Godard reveals the secret of cinema -- via a smartphone

Cannes (France) (AFP) –


Having explored every other known taboo, the Cannes film festival has finally got religion.

A documentary about Pope Francis -- who comes across as a living saint in Wim Wenders "A Man of His Word" -- will premiere Sunday just after "God's Goalkeeper" Keylor Navas screens the story of how his Christian faith helped him become Real Madrid's goalkeeper.

But on Saturday the god of cinema appeared at the festival over a shaky FaceTime link-up from his Swiss alpine eyrie.

Jean-Luc Godard is a living god to his followers, having rewritten the rules of cinema with French New Wave films like "Breathless".

Via the smudged screen of an iPhone held aloft by a minion, he revealed the holy grail Hollywood moguls have lost fortunes trying to find -- how to make a great film.

"X + 3 = 1, that's it," he told a press conference packed full of devotees.

"That's the key to cinema. But you mustn't forget the lock," he added gnomically.

- 'Incomprehensible' -

The world's most media savvy recluse was appearing by smartphone to promote -- in the very broadest possible sense of the term -- his new film, "The Image Book", in which he answers the big questions of our times.

Knowing that his absence would generate far more headlines, the 87-year-old stayed at home in Switzerland for the premiere, snubbing Cannes for a fourth time in a row while the media debated whether he would turn up.

New Godard films are still greeted with the reverence of divine revelation even as some complain that they have grown more incomprehensible and unwatchable by the year.

"The Image Book" was no exception, with New York Times critic Matthew Anderson calling it an "incomprehensible mash-up of poor pictures and choppy sound".

But The Guardian and the equally influential Variety were believers, with the latter declaring him a prophet.

"Our world has finally caught up with Jean-Luc Godard's doom-laden dream of it," declared critic Owen Gleiberman.

Godard was as modestly ominscient as one could be in the circumstances, with journalists queued in front of an iPhone to ask their questions like supplicants before an Orthodox icon.

With his glasses perched on the end of his nose, and puffing occasionally on a cigar, he ranged over the big questions of our time -- war, migration, the survival of the planet and the state of his legs (not great).
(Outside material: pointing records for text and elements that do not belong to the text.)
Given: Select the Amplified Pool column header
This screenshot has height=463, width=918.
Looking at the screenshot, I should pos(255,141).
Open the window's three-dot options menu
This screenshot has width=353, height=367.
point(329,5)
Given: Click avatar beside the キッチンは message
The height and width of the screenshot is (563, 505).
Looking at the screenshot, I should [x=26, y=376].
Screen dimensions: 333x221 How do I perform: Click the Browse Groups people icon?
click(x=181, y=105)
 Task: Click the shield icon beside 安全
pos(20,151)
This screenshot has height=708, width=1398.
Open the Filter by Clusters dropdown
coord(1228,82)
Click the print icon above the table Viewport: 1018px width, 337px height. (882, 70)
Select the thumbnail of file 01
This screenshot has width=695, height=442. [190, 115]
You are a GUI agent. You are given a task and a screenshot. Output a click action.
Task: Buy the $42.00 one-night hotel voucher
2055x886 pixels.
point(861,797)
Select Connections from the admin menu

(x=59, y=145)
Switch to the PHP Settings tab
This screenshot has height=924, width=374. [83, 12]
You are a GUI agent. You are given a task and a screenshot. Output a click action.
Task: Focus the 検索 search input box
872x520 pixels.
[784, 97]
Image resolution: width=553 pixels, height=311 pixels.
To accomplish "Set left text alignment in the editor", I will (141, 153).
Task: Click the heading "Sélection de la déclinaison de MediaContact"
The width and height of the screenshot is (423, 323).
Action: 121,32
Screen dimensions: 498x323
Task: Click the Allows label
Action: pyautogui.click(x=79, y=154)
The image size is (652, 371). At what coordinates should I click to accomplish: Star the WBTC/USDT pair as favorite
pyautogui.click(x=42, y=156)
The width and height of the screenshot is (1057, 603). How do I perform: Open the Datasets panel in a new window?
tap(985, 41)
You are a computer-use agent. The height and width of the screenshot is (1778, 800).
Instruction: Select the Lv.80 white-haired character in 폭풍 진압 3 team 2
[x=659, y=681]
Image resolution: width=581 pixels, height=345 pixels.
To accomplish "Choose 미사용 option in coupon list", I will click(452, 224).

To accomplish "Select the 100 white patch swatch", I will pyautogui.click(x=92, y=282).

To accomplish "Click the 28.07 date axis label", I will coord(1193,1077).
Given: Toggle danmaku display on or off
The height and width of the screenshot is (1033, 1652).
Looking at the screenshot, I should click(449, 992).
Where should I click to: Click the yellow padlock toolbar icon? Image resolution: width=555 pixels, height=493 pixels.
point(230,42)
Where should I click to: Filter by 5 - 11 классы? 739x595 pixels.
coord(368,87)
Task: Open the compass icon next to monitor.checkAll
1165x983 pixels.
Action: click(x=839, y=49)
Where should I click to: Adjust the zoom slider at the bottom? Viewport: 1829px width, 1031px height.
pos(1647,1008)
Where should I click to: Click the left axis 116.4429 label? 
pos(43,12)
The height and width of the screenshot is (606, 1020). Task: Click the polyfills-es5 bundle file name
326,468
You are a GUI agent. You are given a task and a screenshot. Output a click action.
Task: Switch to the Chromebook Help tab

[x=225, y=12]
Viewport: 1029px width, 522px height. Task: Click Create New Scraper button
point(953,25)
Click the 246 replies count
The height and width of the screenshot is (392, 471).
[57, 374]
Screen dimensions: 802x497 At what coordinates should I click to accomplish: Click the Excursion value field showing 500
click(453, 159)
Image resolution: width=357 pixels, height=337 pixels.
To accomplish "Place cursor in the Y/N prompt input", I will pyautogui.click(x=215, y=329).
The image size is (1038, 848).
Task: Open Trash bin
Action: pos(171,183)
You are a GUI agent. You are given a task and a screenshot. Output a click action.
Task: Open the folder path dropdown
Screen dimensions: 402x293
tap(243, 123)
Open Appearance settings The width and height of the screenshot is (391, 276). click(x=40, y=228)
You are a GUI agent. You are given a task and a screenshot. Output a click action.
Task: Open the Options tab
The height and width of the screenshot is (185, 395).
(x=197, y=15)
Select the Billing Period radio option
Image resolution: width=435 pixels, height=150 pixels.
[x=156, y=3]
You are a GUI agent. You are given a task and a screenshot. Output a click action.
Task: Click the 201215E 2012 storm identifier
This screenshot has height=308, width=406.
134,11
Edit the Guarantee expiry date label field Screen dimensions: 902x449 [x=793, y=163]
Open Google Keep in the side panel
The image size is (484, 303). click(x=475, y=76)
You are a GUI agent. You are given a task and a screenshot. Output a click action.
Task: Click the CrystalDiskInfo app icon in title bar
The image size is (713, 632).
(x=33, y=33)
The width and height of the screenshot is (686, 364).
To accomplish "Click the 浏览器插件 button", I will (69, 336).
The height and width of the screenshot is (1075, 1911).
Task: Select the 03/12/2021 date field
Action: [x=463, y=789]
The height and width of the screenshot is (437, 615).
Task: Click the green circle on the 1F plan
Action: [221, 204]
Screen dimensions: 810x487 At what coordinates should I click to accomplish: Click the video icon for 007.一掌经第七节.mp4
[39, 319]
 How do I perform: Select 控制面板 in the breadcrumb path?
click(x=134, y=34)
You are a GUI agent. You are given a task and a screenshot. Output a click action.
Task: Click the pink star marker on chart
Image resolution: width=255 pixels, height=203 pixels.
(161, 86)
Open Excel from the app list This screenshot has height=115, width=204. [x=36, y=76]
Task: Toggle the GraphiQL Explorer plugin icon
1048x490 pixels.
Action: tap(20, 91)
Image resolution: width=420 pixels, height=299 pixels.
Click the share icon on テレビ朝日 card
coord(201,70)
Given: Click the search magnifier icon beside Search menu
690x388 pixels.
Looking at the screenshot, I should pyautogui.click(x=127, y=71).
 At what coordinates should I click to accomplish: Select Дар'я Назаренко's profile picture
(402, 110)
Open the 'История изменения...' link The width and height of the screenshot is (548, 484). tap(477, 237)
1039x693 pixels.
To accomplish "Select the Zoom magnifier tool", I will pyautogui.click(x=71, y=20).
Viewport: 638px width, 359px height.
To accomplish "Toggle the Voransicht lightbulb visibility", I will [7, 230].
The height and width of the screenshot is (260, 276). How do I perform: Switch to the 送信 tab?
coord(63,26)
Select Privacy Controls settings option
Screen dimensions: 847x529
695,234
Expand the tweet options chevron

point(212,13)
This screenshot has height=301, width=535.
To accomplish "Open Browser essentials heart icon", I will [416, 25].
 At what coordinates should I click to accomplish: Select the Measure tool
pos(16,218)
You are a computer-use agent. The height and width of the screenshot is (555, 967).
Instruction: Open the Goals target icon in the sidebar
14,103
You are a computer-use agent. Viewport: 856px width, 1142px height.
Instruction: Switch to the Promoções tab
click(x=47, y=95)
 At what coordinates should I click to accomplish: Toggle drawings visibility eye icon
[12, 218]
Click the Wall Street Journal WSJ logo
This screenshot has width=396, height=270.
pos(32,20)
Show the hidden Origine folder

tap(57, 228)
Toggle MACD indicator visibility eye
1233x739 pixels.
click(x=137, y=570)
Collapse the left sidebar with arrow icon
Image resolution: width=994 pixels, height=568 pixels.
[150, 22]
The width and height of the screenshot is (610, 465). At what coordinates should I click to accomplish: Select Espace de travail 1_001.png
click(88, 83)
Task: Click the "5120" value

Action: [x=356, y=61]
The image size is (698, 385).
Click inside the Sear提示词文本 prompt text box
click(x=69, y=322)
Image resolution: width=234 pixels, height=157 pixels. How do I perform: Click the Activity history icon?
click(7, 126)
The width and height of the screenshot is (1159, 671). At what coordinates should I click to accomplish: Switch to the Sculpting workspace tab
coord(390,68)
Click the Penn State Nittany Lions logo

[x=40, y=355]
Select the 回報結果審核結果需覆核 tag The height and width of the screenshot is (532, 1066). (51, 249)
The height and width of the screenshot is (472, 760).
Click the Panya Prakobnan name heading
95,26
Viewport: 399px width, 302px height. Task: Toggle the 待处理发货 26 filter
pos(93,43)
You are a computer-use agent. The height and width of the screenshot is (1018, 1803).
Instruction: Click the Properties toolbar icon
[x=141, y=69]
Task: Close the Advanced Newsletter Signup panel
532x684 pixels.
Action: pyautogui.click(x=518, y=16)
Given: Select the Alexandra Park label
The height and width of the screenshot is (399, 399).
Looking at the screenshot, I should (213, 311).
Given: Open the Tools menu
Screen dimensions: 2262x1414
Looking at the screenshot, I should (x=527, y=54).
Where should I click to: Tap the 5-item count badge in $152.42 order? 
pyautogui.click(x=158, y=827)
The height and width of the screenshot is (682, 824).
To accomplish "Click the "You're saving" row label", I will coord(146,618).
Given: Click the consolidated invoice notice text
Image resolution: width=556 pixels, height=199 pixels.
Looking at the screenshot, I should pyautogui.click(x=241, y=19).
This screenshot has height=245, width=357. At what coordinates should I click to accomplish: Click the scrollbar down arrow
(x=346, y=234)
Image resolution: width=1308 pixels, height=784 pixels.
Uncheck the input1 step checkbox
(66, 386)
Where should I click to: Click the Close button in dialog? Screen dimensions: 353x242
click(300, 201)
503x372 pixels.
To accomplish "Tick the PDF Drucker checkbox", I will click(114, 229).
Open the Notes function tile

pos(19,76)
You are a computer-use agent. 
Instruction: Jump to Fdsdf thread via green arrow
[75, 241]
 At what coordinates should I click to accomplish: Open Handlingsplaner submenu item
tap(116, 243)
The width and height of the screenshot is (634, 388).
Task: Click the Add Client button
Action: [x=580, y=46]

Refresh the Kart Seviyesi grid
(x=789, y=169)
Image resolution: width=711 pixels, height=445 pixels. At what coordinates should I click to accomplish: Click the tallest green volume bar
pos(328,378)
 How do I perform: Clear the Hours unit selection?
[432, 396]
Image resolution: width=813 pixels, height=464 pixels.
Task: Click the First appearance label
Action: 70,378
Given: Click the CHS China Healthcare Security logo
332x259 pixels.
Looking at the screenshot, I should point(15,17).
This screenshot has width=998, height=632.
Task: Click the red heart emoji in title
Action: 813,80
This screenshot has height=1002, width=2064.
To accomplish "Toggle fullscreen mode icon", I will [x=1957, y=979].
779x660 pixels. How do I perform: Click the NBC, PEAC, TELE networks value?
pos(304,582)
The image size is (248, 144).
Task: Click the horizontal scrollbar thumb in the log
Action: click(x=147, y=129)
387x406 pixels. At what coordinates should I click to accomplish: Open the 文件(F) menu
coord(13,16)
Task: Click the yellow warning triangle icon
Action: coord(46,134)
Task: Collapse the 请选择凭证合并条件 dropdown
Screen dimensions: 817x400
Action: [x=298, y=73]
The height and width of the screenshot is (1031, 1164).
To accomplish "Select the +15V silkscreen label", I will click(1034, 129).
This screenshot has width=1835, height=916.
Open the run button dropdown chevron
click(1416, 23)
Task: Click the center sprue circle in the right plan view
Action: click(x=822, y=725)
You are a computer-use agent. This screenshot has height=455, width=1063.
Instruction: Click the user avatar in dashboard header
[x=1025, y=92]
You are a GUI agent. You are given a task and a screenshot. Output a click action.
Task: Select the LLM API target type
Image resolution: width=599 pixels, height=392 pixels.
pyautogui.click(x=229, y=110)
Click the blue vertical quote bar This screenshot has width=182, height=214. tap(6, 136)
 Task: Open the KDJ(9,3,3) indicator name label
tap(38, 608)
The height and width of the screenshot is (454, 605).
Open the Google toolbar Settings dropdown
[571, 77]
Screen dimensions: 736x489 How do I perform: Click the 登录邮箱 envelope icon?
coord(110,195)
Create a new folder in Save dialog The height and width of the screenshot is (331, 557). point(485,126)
Greeted by a volley of applause, he joked dryly: "That sounded like a machine gun."

But his talk of the demographic timebomb facing Europe quickly stilled the room.

"People have stopped having children while in Africa they are having more and more," Godard said.

"It is because there is more love in Africa," he added, breaking the awkward silence.

"I don't think they understood," he continued, a phrase that sums up the reaction to many of his later films.

Age, however, has not withered Godard's gift for controversy, accusing "actors of contributing to the totalitarianism of the image".